[capguy255]

I've used communication compliance for various things and in short - if a communication flags on a policy set up by an admin, it generates an alert that is reviewed by an analyst. By default, the username and associated metadata are masked. The analyst can tag the communication as compliant, non-compliant, or ask a second tier analyst to review.

The analyst can also open up an investigation in the eDiscovery module, which prevents the documents from being deleted and allows attorneys or analysts to perform additional searching and tagging. The username, mailbox, and other metadata is not masked in eDiscovery, and so in order to access the investigation someone would need additional permissions.

The upshot though is that even if the classifier detects a message, a human analyst would need to decide how to tag the message, and the decision for how to do so would need to be done according to a defensible policy.

To your concern about not having to look at every word/message - it's less invasive to only investigate targeted communications than to read every message, or sample a fixed number or percentage of messages.
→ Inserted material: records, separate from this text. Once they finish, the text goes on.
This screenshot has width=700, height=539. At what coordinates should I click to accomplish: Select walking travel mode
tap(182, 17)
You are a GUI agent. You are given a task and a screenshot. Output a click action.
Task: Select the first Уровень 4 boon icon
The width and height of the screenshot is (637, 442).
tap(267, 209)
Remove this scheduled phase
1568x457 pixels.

I'm not entirely convinced that a ML approach is that much more useful than having a list of risk keywords because there isn't an easy way to measure and tune to the percentage of true positives detected or how many false positives you need to review to find true positives.

Supervised machine learning like this is used pretty regularly during lawsuits to make the exchange of information more efficient but when people use an algorithm to avoid reviewing documents there is typically a process to demonstrate within a certain confidence level and margin of error that the relevant documents have been produced. But if used in a corporate investigation where you would want a higher confidence level and lower margin of error. And to get a higher statistical degree of confidence you need to review more.

[GekkePrutser]

I really don't understand how a company could distrust their employees as much as this to have a process and people in place to do all this crap. If they trust them that little, why are they even in business?

I can understand some industries might need it for some compliance thing. Law enforcement perhaps. But really some of the things that MS are tagging are completely arbitrary. Just the way you might want to leave, this is not something that could ever be associated with any kind of governmental compliance. It is simply not wrongdoing at all nor any indication of it.

I work closely with our insider threat team and they don't do anything preventative like this. They just investigate when allegations have been raised, and even then they are really hands-off in terms of internal comms. They have to get special permission to access that, showing proof of the allegations. They behave like the police would, get explicit permissions (akin to a warrant in law enforcement).

The process you describe is more akin to what an intelligence organisation would do, with dragnet surveillance. Totally not acceptable in a business environment IMO.